- _Exercise_
Go through the records and give each one again exactly, omitting the images.

- _Given data_
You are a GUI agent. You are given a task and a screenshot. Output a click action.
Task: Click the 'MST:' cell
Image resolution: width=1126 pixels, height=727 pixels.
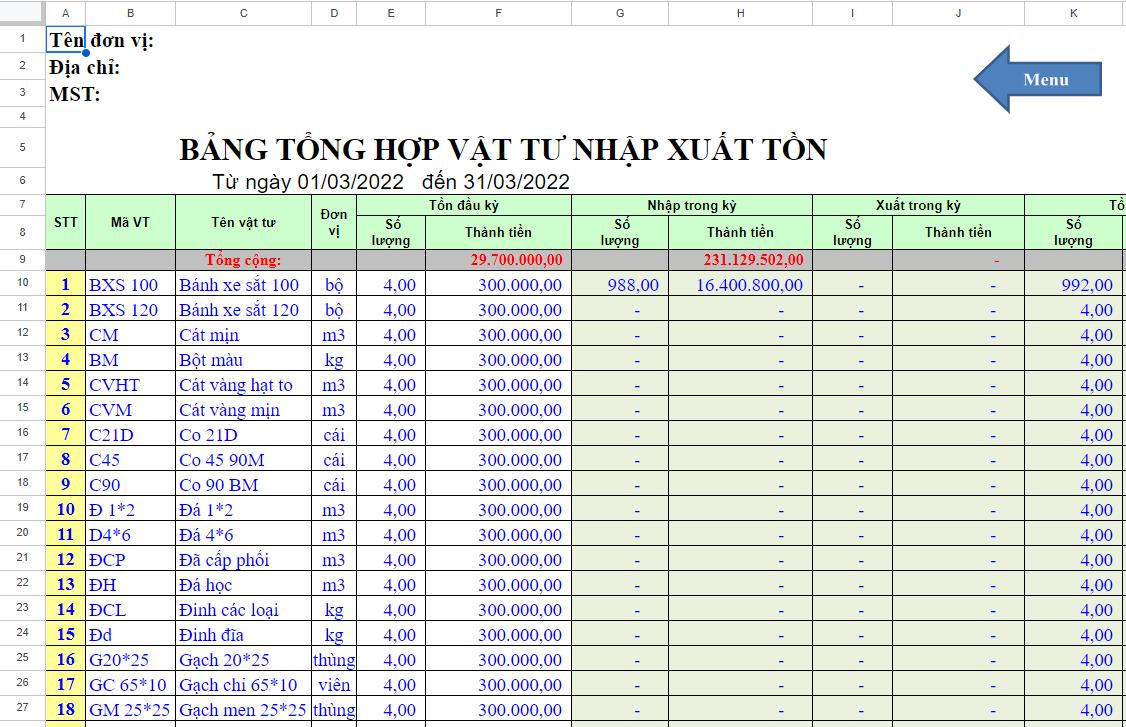67,93
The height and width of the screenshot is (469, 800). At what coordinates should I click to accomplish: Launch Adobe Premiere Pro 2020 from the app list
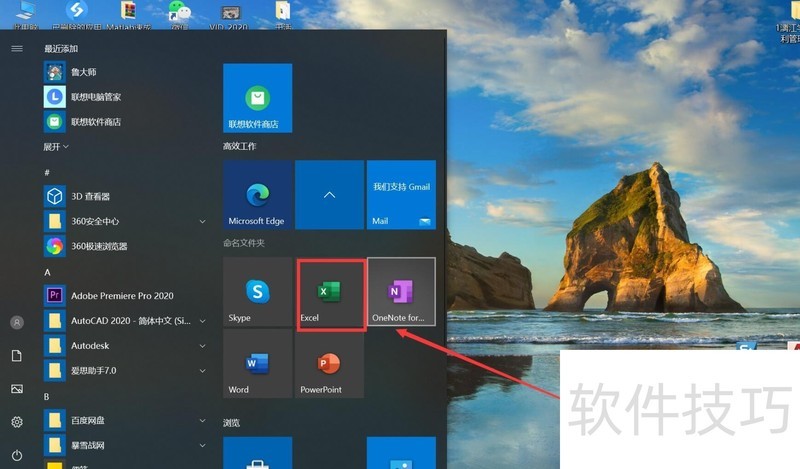[x=122, y=296]
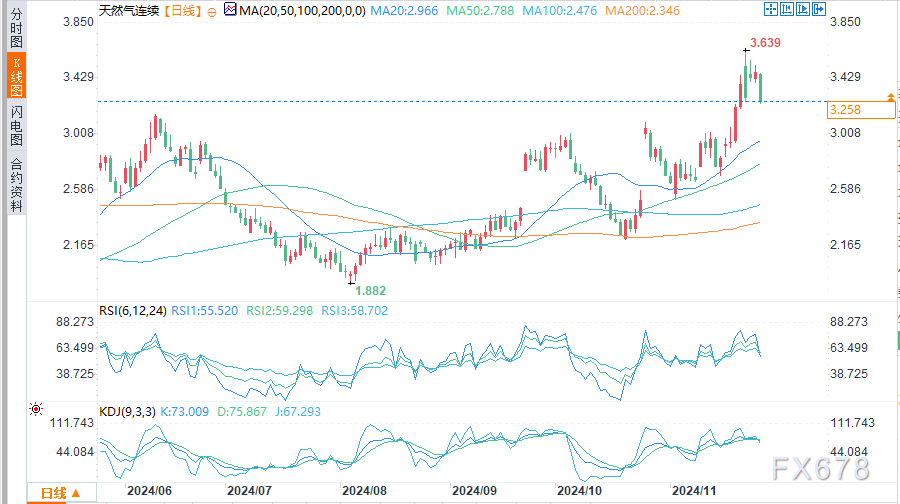Image resolution: width=900 pixels, height=504 pixels.
Task: Switch to the 分时图 tab
Action: [16, 33]
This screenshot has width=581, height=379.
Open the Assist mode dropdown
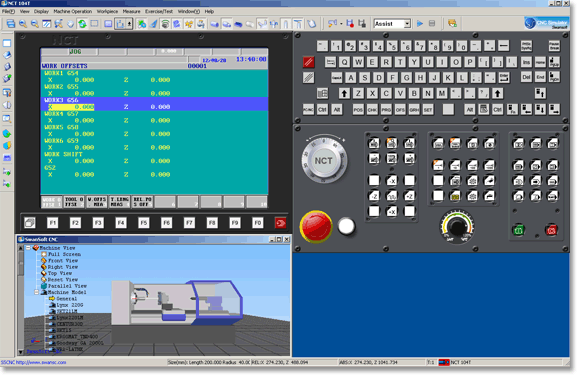407,24
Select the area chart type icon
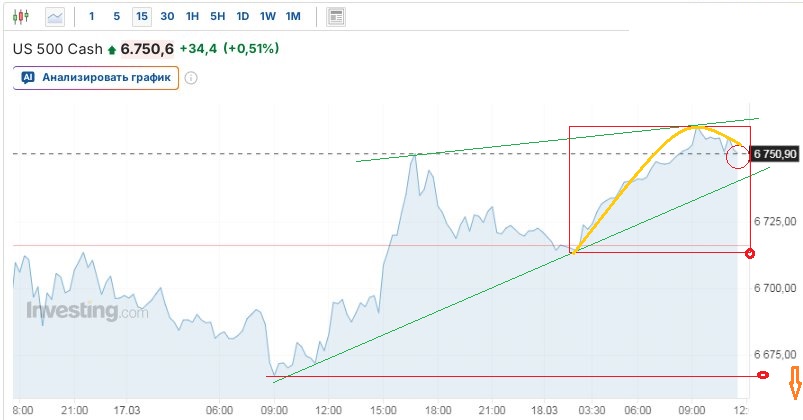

- _Output of the task_
You are a GUI agent. You are given a task and a screenshot. Output a click action.
Task: Click the 'MST:' cell
Image resolution: width=1126 pixels, height=727 pixels.
67,93
The height and width of the screenshot is (469, 800). At what coordinates should I click to accomplish: Launch Adobe Premiere Pro 2020 from the app list
[x=122, y=296]
Image resolution: width=900 pixels, height=504 pixels.
Task: Switch to the 分时图 tab
Action: [16, 33]
This screenshot has width=581, height=379.
Open the Assist mode dropdown
407,24
Select the area chart type icon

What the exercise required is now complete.